## GIVEN EXERCISE A
How would the paragraph beginning "Another issue is gearing" in the servo forum thread read as a short bulleted list that keeps its main facts?
## GIVEN EXERCISE B
Print the stretch of the servo forum thread from "08-03-2012, 03:35 AM" through "0.05 second speed.".
## GIVEN EXERCISE C
What comes after the last post in the servo forum thread? Continue that thread from where it stops.

## PASSAGE GIVEN
▶
Inbreakable, in the future, please remember that sometimes things get lost in communication on the internets, and try to avoid lashing out with attacks that users are making "stupid arguments".


08-03-2012, 03:35 AM
Another issue is gearing. A servo that is geared slower will have higher torque. In hobby servo circuits, you'll see a "speed" rating, which is the speed to move 60 degrees with no load, and it typically ranges from 0.05 to 0.2 seconds. The same motor and servo would have four times the torque at 0.2 second speed as it has at 0.05 second speed.

Speaking of which -- what are the speed requirements for a walking gait, in everyone's experience?

08-03-2012, 09:09 AM
Sorry just didn't really like the snippy attitude I'll try to look over my post before I post them up. THank you for the info tho. Yeah I forgot about the fact one servo operates at twice the voltage haha... THanks for the input.
◀
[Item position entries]
▶
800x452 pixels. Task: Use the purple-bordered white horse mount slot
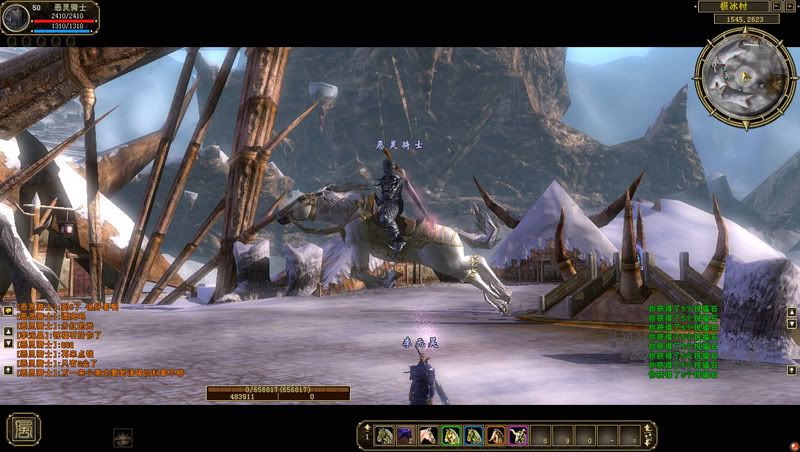click(518, 435)
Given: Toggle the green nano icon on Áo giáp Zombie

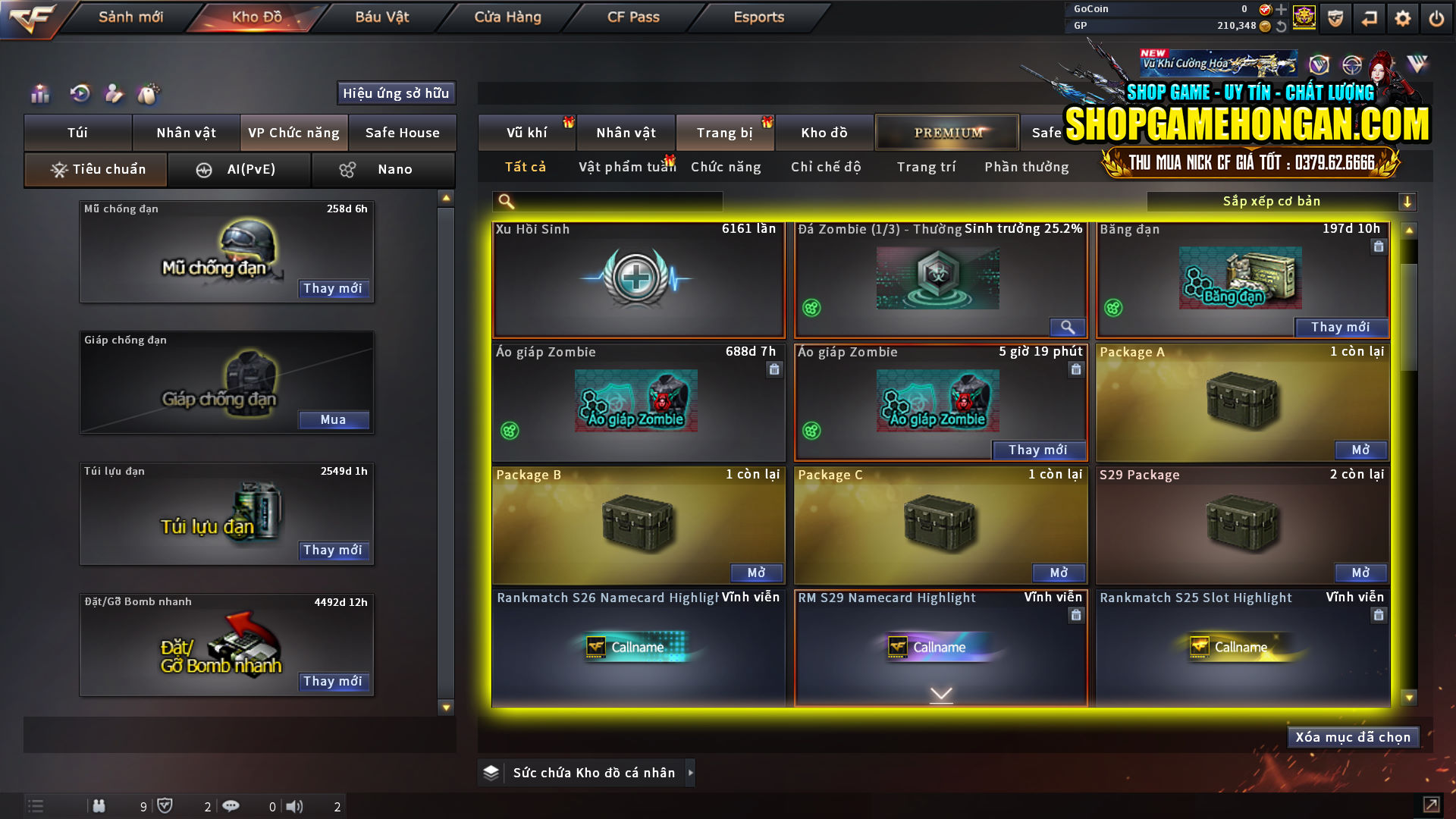Looking at the screenshot, I should (x=511, y=431).
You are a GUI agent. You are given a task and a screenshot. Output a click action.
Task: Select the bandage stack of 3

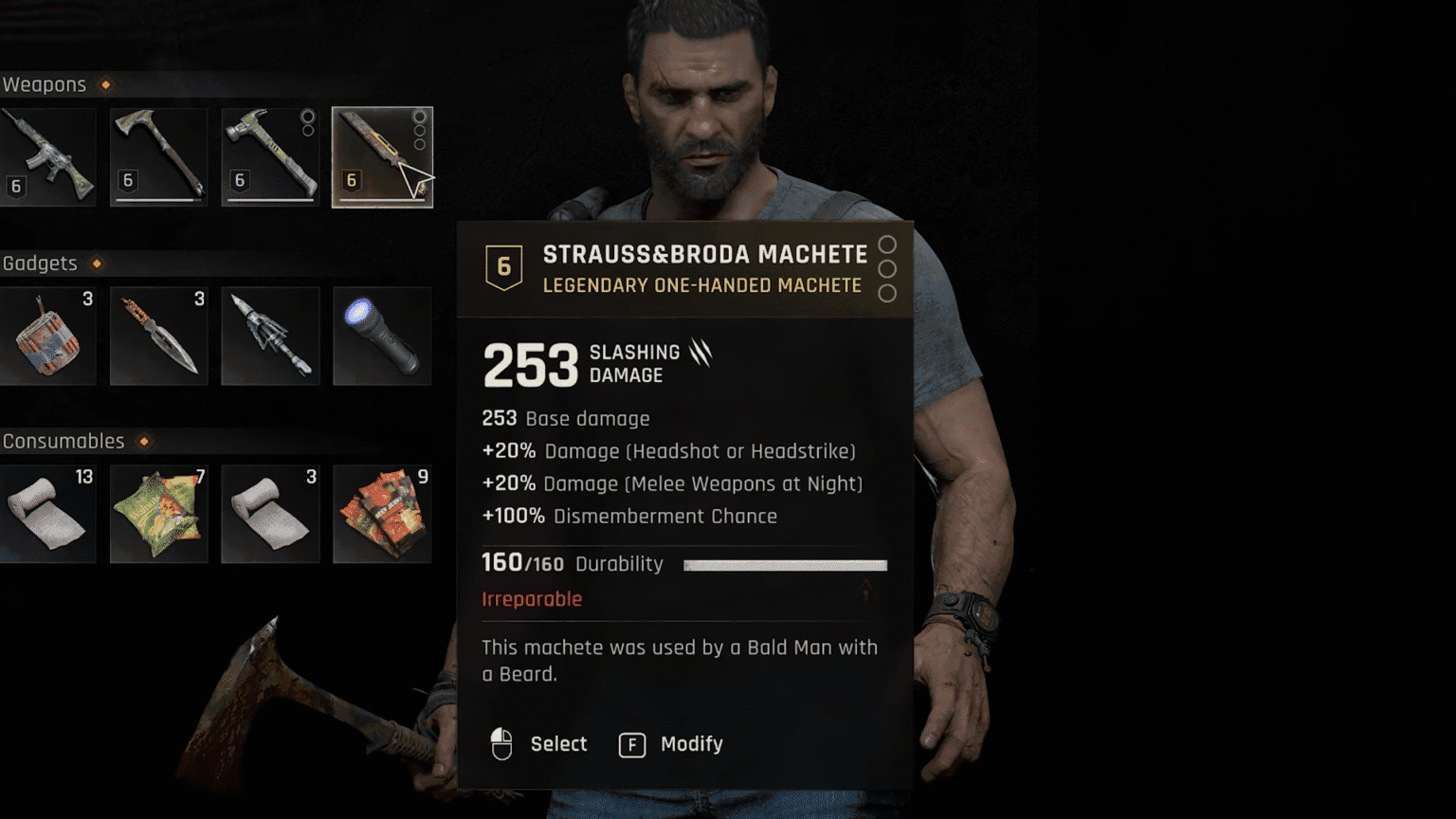point(270,514)
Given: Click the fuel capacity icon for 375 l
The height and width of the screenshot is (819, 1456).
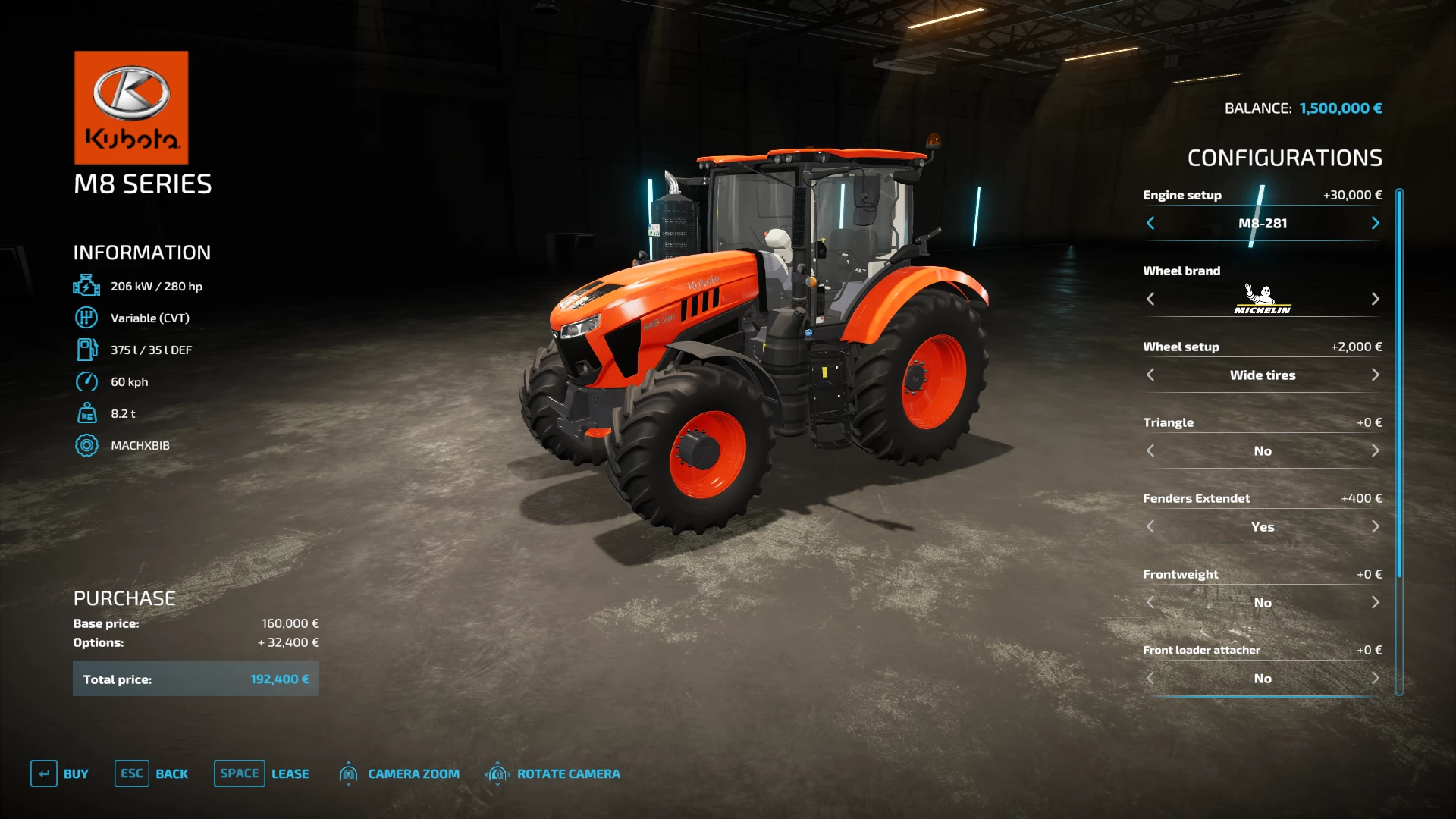Looking at the screenshot, I should (87, 350).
◀
## FINAL RESULT A
- A servo geared slower has higher torque.
- Hobby servos carry a "speed" rating: the time to move 60 degrees with no load, typically 0.05 to 0.2 seconds.
- The same motor and servo have four times the torque at a 0.2-second speed as at a 0.05-second speed.

## FINAL RESULT B
08-03-2012, 03:35 AM
Another issue is gearing. A servo that is geared slower will have higher torque. In hobby servo circuits, you'll see a "speed" rating, which is the speed to move 60 degrees with no load, and it typically ranges from 0.05 to 0.2 seconds. The same motor and servo would have four times the torque at 0.2 second speed as it has at 0.05 second speed.

## FINAL RESULT C
08-03-2012, 10:32 AM
Sorry just didn't really like the snippy attitude I'll try to look over my post before I post them up. THank you for the info tho. Yeah I forgot about the fact one servo operates at twice the voltage haha... THanks for the input.

There was no snippy attitude. Th232 is one of the more helpful posters on this forum and was simply trying to help. He certainly didn't need to apologize, quite the opposite, as you are in the wrong here.

Watch your own attitude, or you can find your way to the door. We're here to learn and share, not get upset and lash out because we don't understand something.